Welches sind die Hauptrisiken?
Heinze: Wir wissen einfach nicht, wer sich mit welcher Technologie durchsetzt. Was ist das Medium? Was die Hardware? Die Preise müssen deutlich sinken. Was werden die Kontrollbehörden sagen? Wie steht es um den Datenschutz? Das Ganze muss einfach zu handhaben sein. Es muss möglich sein, sich zwischen verschiedenen Meta-Universen hin und her zu bewegen. All das sind offene Fragen, von deren Antwort die Entwicklung entscheidend beeinflusst wird.

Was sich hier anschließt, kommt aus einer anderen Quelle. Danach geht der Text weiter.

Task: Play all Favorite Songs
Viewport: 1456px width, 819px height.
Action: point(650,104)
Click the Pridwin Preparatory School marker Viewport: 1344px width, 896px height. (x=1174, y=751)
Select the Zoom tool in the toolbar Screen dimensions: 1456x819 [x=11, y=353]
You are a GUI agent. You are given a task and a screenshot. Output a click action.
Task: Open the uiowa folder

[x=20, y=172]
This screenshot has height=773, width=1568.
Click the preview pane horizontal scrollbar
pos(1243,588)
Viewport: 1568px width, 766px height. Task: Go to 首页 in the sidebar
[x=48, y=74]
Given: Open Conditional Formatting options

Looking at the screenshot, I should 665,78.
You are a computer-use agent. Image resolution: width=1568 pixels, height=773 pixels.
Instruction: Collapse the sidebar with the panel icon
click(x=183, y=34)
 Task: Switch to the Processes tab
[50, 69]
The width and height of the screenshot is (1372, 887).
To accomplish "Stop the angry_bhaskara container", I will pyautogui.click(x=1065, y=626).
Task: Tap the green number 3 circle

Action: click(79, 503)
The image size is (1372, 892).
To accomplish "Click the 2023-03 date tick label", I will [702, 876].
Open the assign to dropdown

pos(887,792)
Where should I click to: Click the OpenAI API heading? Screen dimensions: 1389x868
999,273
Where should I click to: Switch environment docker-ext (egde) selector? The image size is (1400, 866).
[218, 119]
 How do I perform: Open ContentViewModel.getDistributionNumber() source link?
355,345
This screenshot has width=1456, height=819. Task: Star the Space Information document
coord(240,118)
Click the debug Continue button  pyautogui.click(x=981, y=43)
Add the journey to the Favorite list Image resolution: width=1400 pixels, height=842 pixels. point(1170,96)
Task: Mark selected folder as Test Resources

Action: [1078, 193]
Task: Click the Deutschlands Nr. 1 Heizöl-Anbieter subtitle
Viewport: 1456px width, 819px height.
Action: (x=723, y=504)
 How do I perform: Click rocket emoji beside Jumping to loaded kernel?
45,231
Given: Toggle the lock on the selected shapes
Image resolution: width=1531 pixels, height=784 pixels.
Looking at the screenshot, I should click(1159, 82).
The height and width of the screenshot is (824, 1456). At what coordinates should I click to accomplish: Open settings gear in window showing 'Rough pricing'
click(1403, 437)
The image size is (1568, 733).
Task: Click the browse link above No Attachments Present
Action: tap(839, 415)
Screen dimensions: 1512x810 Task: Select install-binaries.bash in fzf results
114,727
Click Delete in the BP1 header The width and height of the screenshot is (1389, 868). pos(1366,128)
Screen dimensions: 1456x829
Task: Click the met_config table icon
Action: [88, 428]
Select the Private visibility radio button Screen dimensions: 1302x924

Kummer: Die virtuelle Identität birgt auch erhebliche Probleme bei der Datensicherheit. Wie können persönliche Daten geschützt werden? Und wie kann ich meine Gucci-Handtasche von der einen Welt in die andere befördern, ohne dass deren Wert verlorengeht, ohne dass die Daten verschwinden? Das ist wichtig!
Können Sie sich ganz privat vorstellen, ihr echtes Geld in eine virtuelle Welt zu investieren?
Kummer: Ich würde es versuchen, allerdings nur mit entsprechend kleinen Beträgen ausprobieren. Es macht Spaß, aber selbst zum Spekulieren ist es noch zu heikel. Die Volatilität ist riesig. Der Wert hängt entscheidend davon ab, wieviel Nutzer auf so einer Plattform sind. Kehren sie einer Plattform den Rücken, verliert alles seinen Wert.
Heinze: Offen gestanden: nein. Es gibt Menschen, die das machen, vornehmlich jüngere und die Gruppe wächst. Es ist ein Markt mit einer zunehmenden Nachfrage und damit steigenden Preisen. Ich sehe das aber noch als Nischenthema.